[Description of the task]
The lines below should be written out again in full, exactly as they are.

(Items from a dataset)
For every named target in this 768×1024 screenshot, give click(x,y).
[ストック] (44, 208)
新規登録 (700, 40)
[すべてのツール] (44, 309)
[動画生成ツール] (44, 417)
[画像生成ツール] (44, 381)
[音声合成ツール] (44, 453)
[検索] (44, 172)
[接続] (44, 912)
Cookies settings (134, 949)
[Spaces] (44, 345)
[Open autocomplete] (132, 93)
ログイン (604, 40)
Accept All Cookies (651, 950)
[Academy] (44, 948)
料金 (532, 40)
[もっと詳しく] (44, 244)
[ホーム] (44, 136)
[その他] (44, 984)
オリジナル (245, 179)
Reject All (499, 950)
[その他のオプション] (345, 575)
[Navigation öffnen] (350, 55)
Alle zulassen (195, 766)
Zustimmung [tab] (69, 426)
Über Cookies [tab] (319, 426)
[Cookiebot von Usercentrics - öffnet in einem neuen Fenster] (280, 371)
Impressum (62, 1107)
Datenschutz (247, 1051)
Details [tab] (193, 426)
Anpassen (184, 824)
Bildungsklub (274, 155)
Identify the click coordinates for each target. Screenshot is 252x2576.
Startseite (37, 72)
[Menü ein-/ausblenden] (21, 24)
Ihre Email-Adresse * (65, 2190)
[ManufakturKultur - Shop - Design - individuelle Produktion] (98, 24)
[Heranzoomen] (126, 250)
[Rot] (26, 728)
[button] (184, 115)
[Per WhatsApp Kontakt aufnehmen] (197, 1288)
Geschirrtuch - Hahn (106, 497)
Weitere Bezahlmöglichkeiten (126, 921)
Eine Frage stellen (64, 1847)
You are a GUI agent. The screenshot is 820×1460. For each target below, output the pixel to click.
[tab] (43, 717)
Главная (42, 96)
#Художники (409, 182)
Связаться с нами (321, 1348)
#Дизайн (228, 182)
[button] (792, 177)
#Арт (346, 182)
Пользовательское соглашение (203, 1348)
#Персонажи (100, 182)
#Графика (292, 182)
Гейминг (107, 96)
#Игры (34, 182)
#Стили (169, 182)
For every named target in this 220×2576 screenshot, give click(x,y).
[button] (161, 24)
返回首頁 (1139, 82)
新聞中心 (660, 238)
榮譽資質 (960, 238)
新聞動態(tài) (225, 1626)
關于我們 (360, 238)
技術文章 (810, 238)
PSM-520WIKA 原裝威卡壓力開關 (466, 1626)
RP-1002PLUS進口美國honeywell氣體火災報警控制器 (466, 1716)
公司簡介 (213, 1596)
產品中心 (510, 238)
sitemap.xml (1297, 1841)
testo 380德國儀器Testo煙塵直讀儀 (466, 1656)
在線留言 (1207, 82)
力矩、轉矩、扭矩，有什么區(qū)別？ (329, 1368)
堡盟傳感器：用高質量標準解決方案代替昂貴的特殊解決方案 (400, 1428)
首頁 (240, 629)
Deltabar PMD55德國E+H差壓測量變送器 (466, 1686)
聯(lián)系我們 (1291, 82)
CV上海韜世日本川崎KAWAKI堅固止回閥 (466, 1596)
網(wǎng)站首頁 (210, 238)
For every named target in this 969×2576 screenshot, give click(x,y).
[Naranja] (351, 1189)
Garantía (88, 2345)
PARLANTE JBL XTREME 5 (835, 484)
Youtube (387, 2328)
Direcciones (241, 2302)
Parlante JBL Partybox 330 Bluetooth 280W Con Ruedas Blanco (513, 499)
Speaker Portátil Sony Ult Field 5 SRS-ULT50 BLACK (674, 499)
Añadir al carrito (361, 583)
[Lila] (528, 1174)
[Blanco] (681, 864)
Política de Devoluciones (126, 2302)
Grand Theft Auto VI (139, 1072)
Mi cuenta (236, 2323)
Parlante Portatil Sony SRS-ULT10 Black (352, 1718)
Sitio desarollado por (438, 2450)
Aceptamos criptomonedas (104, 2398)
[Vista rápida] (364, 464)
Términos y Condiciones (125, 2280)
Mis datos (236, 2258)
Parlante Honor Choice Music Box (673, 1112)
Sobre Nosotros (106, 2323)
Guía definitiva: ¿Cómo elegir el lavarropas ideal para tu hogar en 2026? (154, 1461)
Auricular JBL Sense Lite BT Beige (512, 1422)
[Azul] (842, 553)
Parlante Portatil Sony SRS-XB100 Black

[Answer for this exercise]
For every named target in this 768×1024 screenshot, give click(x,y).
[ストック] (44, 208)
新規登録 (700, 40)
[すべてのツール] (44, 309)
[動画生成ツール] (44, 417)
[画像生成ツール] (44, 381)
[音声合成ツール] (44, 453)
[検索] (44, 172)
[接続] (44, 912)
Cookies settings (134, 949)
[Spaces] (44, 345)
[Open autocomplete] (132, 93)
ログイン (604, 40)
Accept All Cookies (651, 950)
[Academy] (44, 948)
料金 (532, 40)
[もっと詳しく] (44, 244)
[ホーム] (44, 136)
[その他] (44, 984)
オリジナル (245, 179)
Reject All (499, 950)
[その他のオプション] (345, 575)
[Navigation öffnen] (350, 55)
Alle zulassen (195, 766)
Zustimmung [tab] (69, 426)
Über Cookies [tab] (319, 426)
[Cookiebot von Usercentrics - öffnet in einem neuen Fenster] (280, 371)
Impressum (62, 1107)
Datenschutz (247, 1051)
Details [tab] (193, 426)
Anpassen (184, 824)
Bildungsklub (274, 155)
Identify the click coordinates for each target. Screenshot is 252x2576.
Startseite (37, 72)
[Menü ein-/ausblenden] (21, 24)
Ihre Email-Adresse * (65, 2190)
[ManufakturKultur - Shop - Design - individuelle Produktion] (98, 24)
[Heranzoomen] (126, 250)
[Rot] (26, 728)
[button] (184, 115)
[Per WhatsApp Kontakt aufnehmen] (197, 1288)
Geschirrtuch - Hahn (106, 497)
Weitere Bezahlmöglichkeiten (126, 921)
Eine Frage stellen (64, 1847)
You are a GUI agent. The screenshot is 820×1460. For each target below, output the pixel to click.
[tab] (43, 717)
Главная (42, 96)
#Художники (409, 182)
Связаться с нами (321, 1348)
#Дизайн (228, 182)
[button] (792, 177)
#Арт (346, 182)
Пользовательское соглашение (203, 1348)
#Персонажи (100, 182)
#Графика (292, 182)
Гейминг (107, 96)
#Игры (34, 182)
#Стили (169, 182)
For every named target in this 220×2576 screenshot, give click(x,y).
[button] (161, 24)
返回首頁 (1139, 82)
新聞中心 (660, 238)
榮譽資質 (960, 238)
新聞動態(tài) (225, 1626)
關于我們 (360, 238)
技術文章 (810, 238)
PSM-520WIKA 原裝威卡壓力開關 (466, 1626)
RP-1002PLUS進口美國honeywell氣體火災報警控制器 (466, 1716)
公司簡介 (213, 1596)
產品中心 (510, 238)
sitemap.xml (1297, 1841)
testo 380德國儀器Testo煙塵直讀儀 (466, 1656)
在線留言 (1207, 82)
力矩、轉矩、扭矩，有什么區(qū)別？ (329, 1368)
堡盟傳感器：用高質量標準解決方案代替昂貴的特殊解決方案 (400, 1428)
首頁 (240, 629)
Deltabar PMD55德國E+H差壓測量變送器 (466, 1686)
聯(lián)系我們 (1291, 82)
CV上海韜世日本川崎KAWAKI堅固止回閥 (466, 1596)
網(wǎng)站首頁 (210, 238)
For every named target in this 969×2576 screenshot, give click(x,y).
[Naranja] (351, 1189)
Garantía (88, 2345)
PARLANTE JBL XTREME 5 (835, 484)
Youtube (387, 2328)
Direcciones (241, 2302)
Parlante JBL Partybox 330 Bluetooth 280W Con Ruedas Blanco (513, 499)
Speaker Portátil Sony Ult Field 5 SRS-ULT50 BLACK (674, 499)
Añadir al carrito (361, 583)
[Lila] (528, 1174)
[Blanco] (681, 864)
Política de Devoluciones (126, 2302)
Grand Theft Auto VI (139, 1072)
Mi cuenta (236, 2323)
Parlante Portatil Sony SRS-ULT10 Black (352, 1718)
Sitio desarollado por (438, 2450)
Aceptamos criptomonedas (104, 2398)
[Vista rápida] (364, 464)
Términos y Condiciones (125, 2280)
Mis datos (236, 2258)
Parlante Honor Choice Music Box (673, 1112)
Sobre Nosotros (106, 2323)
Guía definitiva: ¿Cómo elegir el lavarropas ideal para tu hogar en 2026? (154, 1461)
Auricular JBL Sense Lite BT Beige (512, 1422)
[Azul] (842, 553)
Parlante Portatil Sony SRS-XB100 Black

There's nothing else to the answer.